◆ Record set:
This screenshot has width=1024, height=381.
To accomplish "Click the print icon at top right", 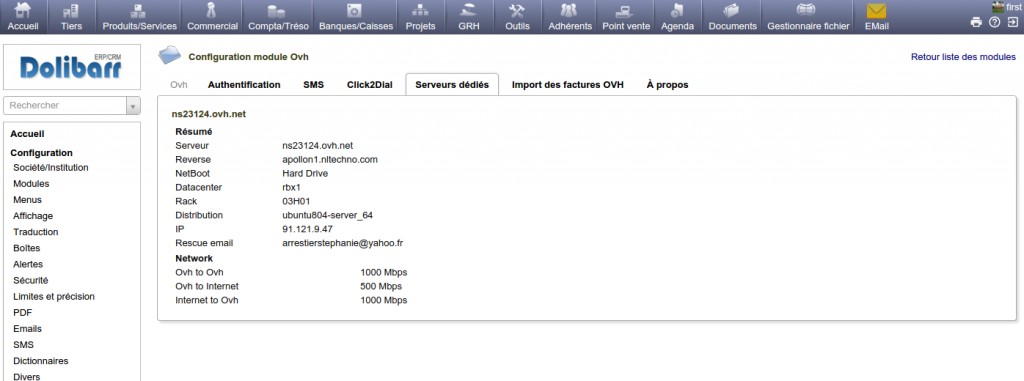I will [976, 22].
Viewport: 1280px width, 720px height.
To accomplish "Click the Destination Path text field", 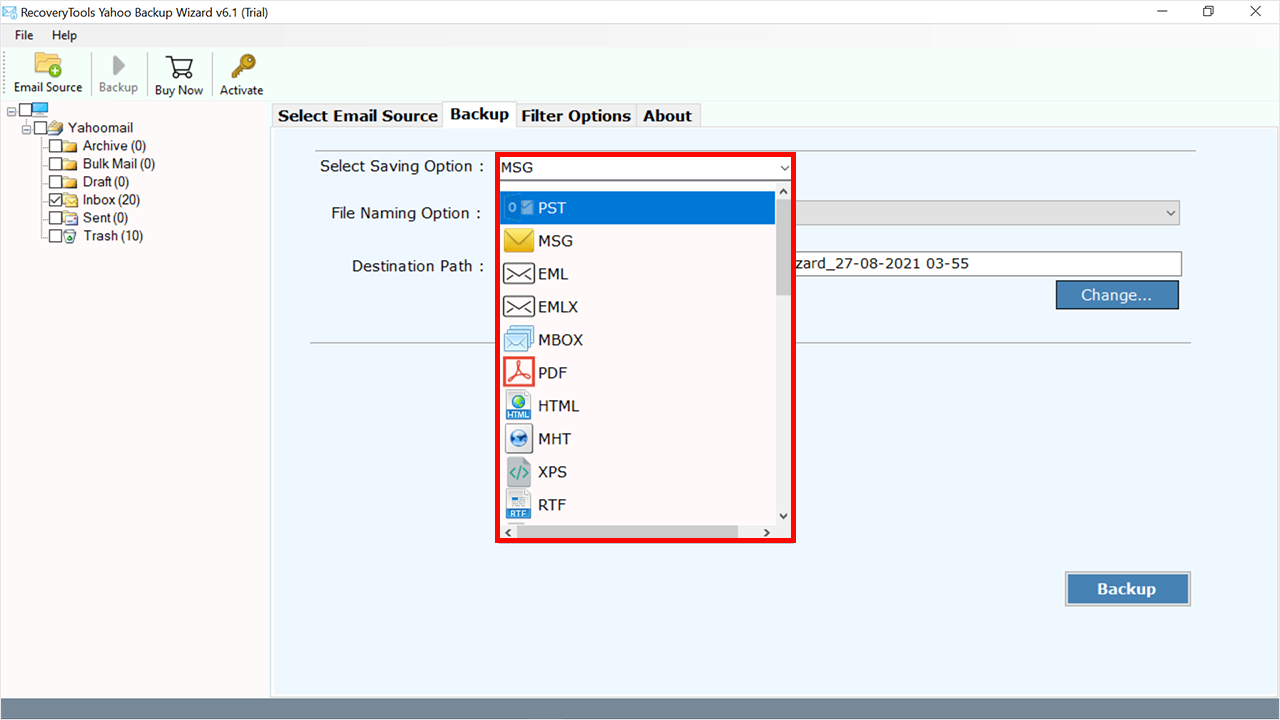I will [985, 264].
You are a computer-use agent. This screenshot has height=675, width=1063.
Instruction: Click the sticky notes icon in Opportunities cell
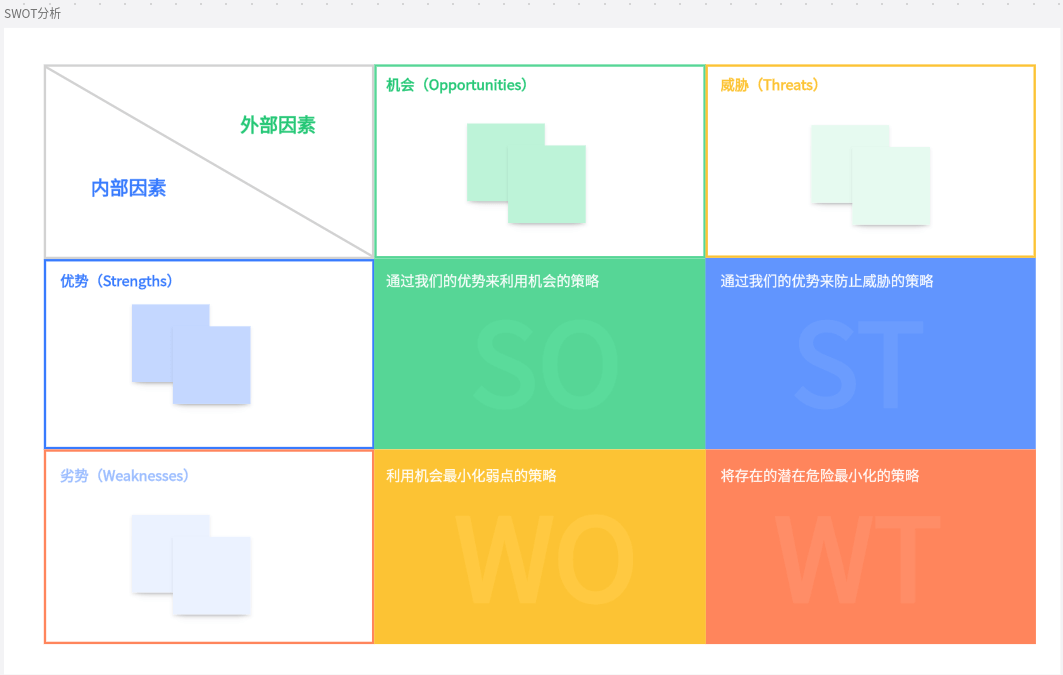coord(525,170)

◆ Work item:
The required answer is each line of the data in which the word "width" appears.

◆ Answer section:
This screenshot has width=1024, height=381.
Viewport: 1280px width, 720px height.
You are a computer-use agent. This screenshot has height=675, width=1063.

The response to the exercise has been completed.